Refiere asimismo que sólo los forasteros observaban las ruinas con interés. Entre Hasselbrook y Landwehr, que había sido una de las zonas más pobladas de Hamburgo, no se veía a ninguna persona; sólo restos de destrucción: automóviles quemados entre los escombros, tuberías de agua “que salen de las ruinas como reptiles de metal”, vigas retorcidas. “Vagamos por este abandonado cementerio sin fin en el cual es imposible orientarse ya que no hay nada que distinga una manzana de otra. En lo que todavía queda de una pared, hay un letrero con un nombre de calle que parece burlarse de nosotros; de otra casa sólo queda el portal coronado con un número sin sentido. Los letreros de las viejas verdulerías o de las carnicerías, que han sido enterrados bajos los escombros, asoman de la tierra como epitafios, pero de repente chispea una luz en el sotano de la casa de al lado”.
Ciertos indicios, como esa luz del sótano, como el humo de las estufas entre las grietas de las paredes derruidas, como las carreolas para recién nacidos que aguardaban delante de los respiraderos podían revelar que en la quietud de esas ruinas los sobrevivientes proseguían inexorablemente con su existencia. “La Ópera de los tres centavos fue representada en muchos lugares de Alemania durante ese año y fue recibida con entusiasmo, pero se trataba ya de otro entusiasmo: lo que antes había sido una crítica social corrosiva, una carta a la responsabilidad social escrita con agudeza diabólica, se había convertido en el gran himno de la irresponsabilidad social”. La apatía y el cinismo, advertía Dagerman, “caracterizaron también la reacción ante los dos sucesos políticos más importantes: las ejecuciones de Nuremberg y las primeras elecciones libres”.

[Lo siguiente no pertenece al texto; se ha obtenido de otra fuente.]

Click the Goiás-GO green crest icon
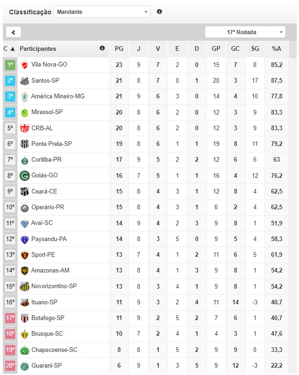Image resolution: width=299 pixels, height=375 pixels. pyautogui.click(x=24, y=175)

Aunque había nacido en mayo de 1944 en Wertach, en los Alpes de Allgäu y era “uno de los que casi no se vieron afectados por la catástrofe que se produjo entonces en el Reich alemán”, W. G. Sebald confesaba que cuando veía en la televisión imágenes en blanco y negro de la Alemania devastada, tenía la “nítida sensación de que ése es mi origen y mi territorio”. Sin embargo, le intrigaba que los alemanes parecían haber abjurado de sus recuerdos, lo cual quizá, según escribió en Sobre la historia natural de la destrucción, “tenía algo que ver con el fracaso (en cierto modo totalmente incomprensible) ante la fuerza de la absoluta incertidumbre surgida de nuestras cabezas maniáticas del orden. A pesar de los denodados esfuerzos por la llamada superación del pasado, me parece como si los alemanes fuéramos hoy un pueblo sorprendentemente ciego a la historia y sin tradiciones”. Sospechaba que ese olvido podría proceder de la legendaria reconstrucción alemana, “realmente digna de admiración, después de la devastación causada por el enemigo, una reconstrucción equivalente a una segunda liquidación, en frases sucesivas, de la propia historia anterior, impidió de antemano todo recuerdo; mediante la productividad exigida y la creación de una nueva realidad sin historia, orientó a la población exclusivamente hacia el futuro y la obligó a callar sobre lo que había sucedido”. Pero quizá también la atrocidad se había impuesto en la forma de la amnesia. En 1970, Alexander Kluge escribió un texto acerca de “El raid aéreo sobre Halbertstadt del 8 de abril de 1945”, en el cual citaba a un psicólogo militar estadounidense que, basándose en conversaciones con sobrevivientes, tenía la impresión de que “la población, a pesar de su innato gusto por narrar, había perdido la capacidad psíquica de recordar, precisamente dentro de los confines de las superficies destruidas de la ciudad”. Tampoco las palabras parecían propicias para rememorar los hechos. “La verdad de la destrucción total “, sostenía Sebald, “incomprensible en su contingencia extrema, palidece tras expresiones aproximadas como ‘pasto del fuego’, ‘noche fatídica’, ‘envuelto en llamas’, ‘infierno desencadenado’, inmensa conflagración’, ‘espantoso destino de las ciudades alemanas’ y otras parecidas”.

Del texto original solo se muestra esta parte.